TASK DIRECTIONS → Since only part of the material below is wanted, output exactly the lines from the one with "Formations Logistique et" up to and including the one with "Accessibilité non conforme (885, 2247)".

SUPPLIED ENTRIES →
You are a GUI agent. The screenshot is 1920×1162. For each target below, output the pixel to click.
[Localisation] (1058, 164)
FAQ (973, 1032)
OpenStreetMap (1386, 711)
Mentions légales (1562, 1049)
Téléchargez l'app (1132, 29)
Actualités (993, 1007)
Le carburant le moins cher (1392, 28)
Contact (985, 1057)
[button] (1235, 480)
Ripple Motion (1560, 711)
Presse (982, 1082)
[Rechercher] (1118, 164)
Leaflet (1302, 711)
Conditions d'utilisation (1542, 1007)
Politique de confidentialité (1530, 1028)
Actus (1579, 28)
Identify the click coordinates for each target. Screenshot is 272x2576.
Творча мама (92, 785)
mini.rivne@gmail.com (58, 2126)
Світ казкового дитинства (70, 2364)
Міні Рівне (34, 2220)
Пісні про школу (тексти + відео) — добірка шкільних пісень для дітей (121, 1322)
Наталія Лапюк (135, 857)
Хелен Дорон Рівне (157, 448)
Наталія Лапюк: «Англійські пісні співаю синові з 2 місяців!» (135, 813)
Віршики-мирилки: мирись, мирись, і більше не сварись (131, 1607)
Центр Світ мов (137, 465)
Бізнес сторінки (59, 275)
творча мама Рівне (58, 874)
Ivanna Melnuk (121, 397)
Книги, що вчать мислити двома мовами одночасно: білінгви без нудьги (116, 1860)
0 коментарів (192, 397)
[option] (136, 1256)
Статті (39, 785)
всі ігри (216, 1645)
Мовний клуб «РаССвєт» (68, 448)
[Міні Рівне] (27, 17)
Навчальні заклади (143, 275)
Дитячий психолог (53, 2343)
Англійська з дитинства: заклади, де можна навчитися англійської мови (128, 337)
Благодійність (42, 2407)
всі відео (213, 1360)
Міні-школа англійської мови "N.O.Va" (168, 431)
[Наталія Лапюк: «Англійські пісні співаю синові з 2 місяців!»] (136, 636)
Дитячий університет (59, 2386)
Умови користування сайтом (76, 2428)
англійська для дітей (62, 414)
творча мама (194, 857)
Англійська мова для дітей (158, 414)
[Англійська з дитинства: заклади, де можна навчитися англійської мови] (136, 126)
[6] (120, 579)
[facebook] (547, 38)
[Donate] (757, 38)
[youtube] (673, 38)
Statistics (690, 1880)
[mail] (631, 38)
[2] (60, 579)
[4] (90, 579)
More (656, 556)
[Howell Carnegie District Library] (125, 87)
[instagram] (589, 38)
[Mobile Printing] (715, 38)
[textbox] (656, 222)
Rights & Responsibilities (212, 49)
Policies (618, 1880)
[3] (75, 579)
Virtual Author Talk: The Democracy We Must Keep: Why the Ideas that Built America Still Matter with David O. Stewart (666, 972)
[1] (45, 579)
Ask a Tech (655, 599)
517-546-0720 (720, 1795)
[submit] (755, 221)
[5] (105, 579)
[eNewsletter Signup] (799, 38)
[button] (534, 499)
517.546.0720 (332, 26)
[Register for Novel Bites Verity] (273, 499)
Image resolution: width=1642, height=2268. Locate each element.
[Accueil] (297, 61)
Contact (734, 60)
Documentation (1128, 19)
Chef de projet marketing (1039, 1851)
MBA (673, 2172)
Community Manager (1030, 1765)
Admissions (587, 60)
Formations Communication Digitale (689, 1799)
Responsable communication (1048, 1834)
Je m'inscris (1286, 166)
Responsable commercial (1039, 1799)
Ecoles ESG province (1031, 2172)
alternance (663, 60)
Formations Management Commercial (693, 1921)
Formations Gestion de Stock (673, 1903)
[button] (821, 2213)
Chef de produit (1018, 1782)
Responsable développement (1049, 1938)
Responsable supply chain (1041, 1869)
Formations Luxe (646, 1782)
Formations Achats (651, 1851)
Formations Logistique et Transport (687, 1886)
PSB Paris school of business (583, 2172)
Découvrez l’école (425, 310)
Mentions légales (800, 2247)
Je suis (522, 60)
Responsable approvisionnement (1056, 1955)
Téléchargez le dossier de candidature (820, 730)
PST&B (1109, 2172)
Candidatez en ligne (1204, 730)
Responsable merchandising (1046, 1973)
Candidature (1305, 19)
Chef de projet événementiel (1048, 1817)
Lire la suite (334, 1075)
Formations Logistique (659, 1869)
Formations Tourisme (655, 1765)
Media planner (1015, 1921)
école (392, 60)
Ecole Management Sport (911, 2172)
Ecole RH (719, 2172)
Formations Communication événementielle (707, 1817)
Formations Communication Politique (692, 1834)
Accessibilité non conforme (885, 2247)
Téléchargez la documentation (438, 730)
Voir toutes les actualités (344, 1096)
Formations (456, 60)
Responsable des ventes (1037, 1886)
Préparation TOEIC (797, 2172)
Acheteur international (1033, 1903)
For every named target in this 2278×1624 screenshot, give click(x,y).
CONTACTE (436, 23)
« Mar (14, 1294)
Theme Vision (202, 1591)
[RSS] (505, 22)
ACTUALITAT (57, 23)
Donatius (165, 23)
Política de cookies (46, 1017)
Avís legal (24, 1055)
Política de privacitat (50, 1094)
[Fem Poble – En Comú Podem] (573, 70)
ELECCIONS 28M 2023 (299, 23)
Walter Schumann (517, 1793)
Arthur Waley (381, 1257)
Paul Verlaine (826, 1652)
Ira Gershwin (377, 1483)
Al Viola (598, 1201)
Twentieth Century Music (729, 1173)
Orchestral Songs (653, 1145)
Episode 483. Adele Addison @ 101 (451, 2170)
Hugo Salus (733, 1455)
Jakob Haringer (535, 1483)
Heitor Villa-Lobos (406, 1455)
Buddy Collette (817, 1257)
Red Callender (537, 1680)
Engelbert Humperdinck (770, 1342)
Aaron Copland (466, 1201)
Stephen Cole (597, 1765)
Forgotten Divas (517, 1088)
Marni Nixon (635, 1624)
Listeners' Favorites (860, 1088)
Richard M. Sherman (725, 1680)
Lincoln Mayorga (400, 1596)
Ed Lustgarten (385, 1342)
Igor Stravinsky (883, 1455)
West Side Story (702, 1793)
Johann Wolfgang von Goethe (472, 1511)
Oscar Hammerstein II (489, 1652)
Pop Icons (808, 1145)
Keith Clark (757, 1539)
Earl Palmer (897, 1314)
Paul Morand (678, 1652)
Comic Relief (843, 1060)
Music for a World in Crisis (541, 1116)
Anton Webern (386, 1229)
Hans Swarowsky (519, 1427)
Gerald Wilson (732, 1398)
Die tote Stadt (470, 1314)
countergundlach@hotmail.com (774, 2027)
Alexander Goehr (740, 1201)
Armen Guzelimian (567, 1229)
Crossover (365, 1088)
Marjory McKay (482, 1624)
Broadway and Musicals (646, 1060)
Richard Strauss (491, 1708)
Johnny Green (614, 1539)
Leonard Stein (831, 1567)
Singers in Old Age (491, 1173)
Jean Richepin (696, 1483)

THE ANSWER →
Formations Logistique et Transport (687, 1886)
PSB Paris school of business (583, 2172)
Découvrez l’école (425, 310)
Mentions légales (800, 2247)
Je suis (522, 60)
Responsable approvisionnement (1056, 1955)
Téléchargez le dossier de candidature (820, 730)
PST&B (1109, 2172)
Candidatez en ligne (1204, 730)
Responsable merchandising (1046, 1973)
Candidature (1305, 19)
Chef de projet événementiel (1048, 1817)
Lire la suite (334, 1075)
Formations Logistique (659, 1869)
Formations Tourisme (655, 1765)
Media planner (1015, 1921)
école (392, 60)
Ecole Management Sport (911, 2172)
Ecole RH (719, 2172)
Formations Communication événementielle (707, 1817)
Formations Communication Politique (692, 1834)
Accessibilité non conforme (885, 2247)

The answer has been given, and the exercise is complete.